NCUA’s Hand On Employee Raises Set By Labor Arbitrator

ALEXANDRIA, Va. – NCUA said the generous employee pay raises set for next year were determined under arbitration with the agency’s examiner union after the two sides came to an impasse during negotiations.

The three-year contract which sets merit pay raises for next year at 5%, far above the annual rate of inflation of 1.9%, has attracted criticism among the credit union lobby, which has set its focus on a 12% overall spending hike for NCUA, following last year’s 13% hike.

The 5% average pay raises could be as much as 8% for some employees because the contract with the National Treasury Employees Union calls for an additional 1% to 3% for employees in the most expensive cities and Washington, D.C. , (its suburb of Alexandria, Va.) where most of NCUA’s employees are located is one of the most expensive cities in the country. The actual rates for the additional pay raises will not be determined until February.

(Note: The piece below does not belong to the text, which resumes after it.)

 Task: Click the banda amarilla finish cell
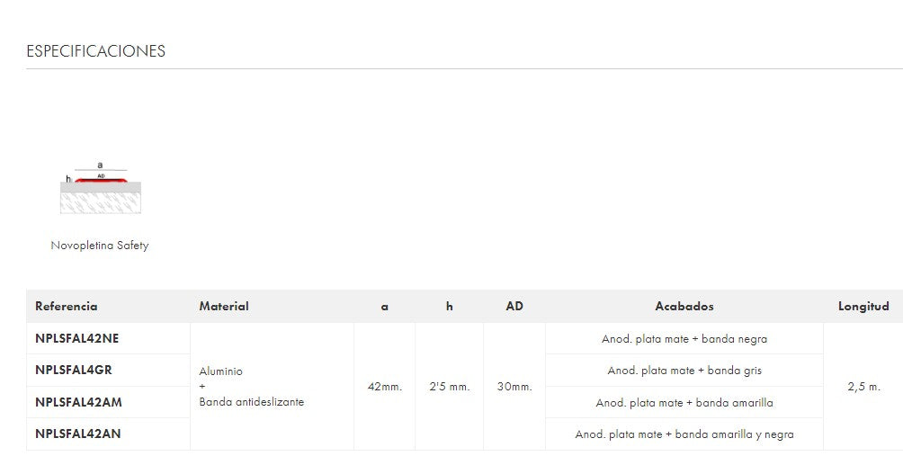684,403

Next year’s pay raises compare to 3% raises awarded this year.

The pay raises make up the vast majority of the $24.5 million increase in spending NCUA has set for next year, with employee pay and related benefits accounting for $17.1 million, or 72%, of the increase.

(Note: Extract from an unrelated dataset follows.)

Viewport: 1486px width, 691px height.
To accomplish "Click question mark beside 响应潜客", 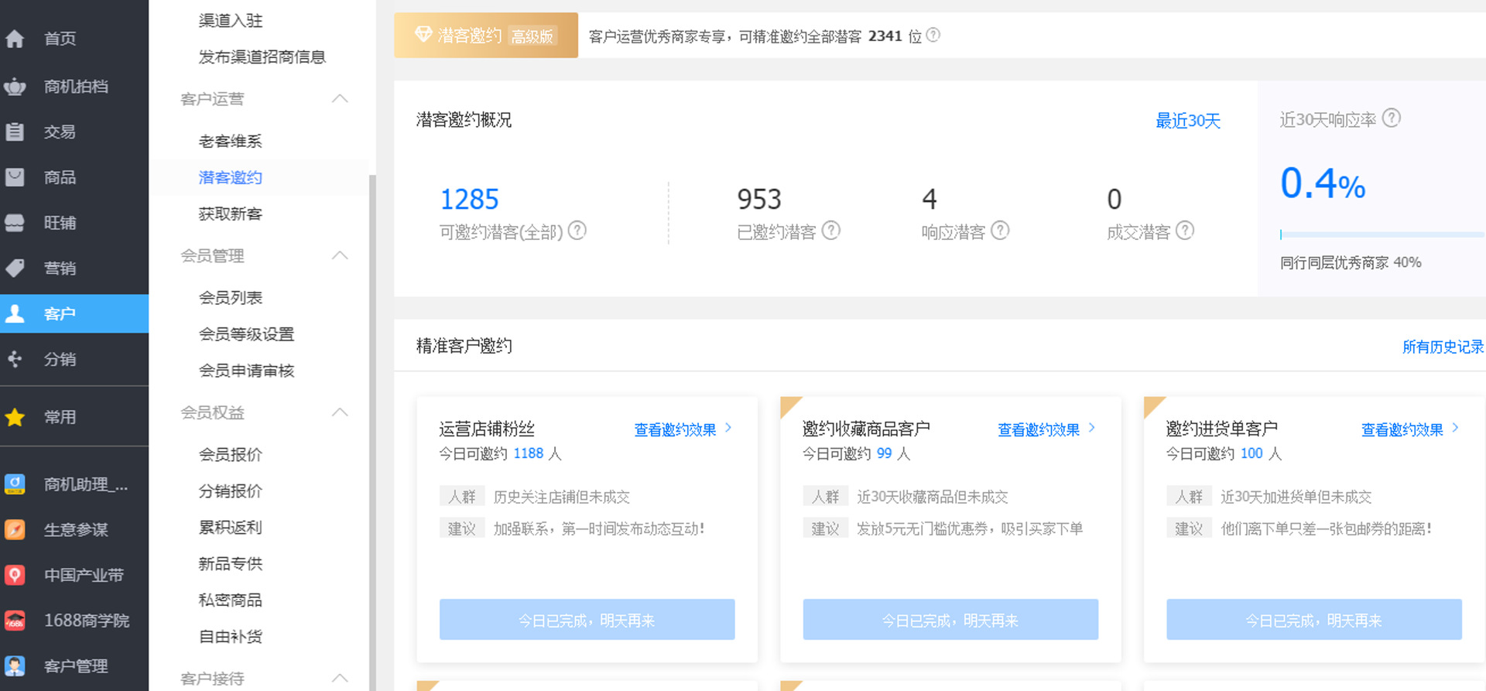I will coord(1000,231).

The collective bargaining agreement for NCUA employees has a three-year duration, concluding next January, and rolls over for one-year increments until otherwise negotiated by NCUA and NTEU. Term negotiations for a new agreement are anticipated to begin in January 2011.

NCUA said it is not bound to give non-union employees, like the agency’s executives, the same 5% plus up to 3%. In fact, the budget used a growth factor of 6.1% to program for bargaining staff salaries whereas the budget used a growth factor of 3.0% to program the salary increase for non-bargaining staff.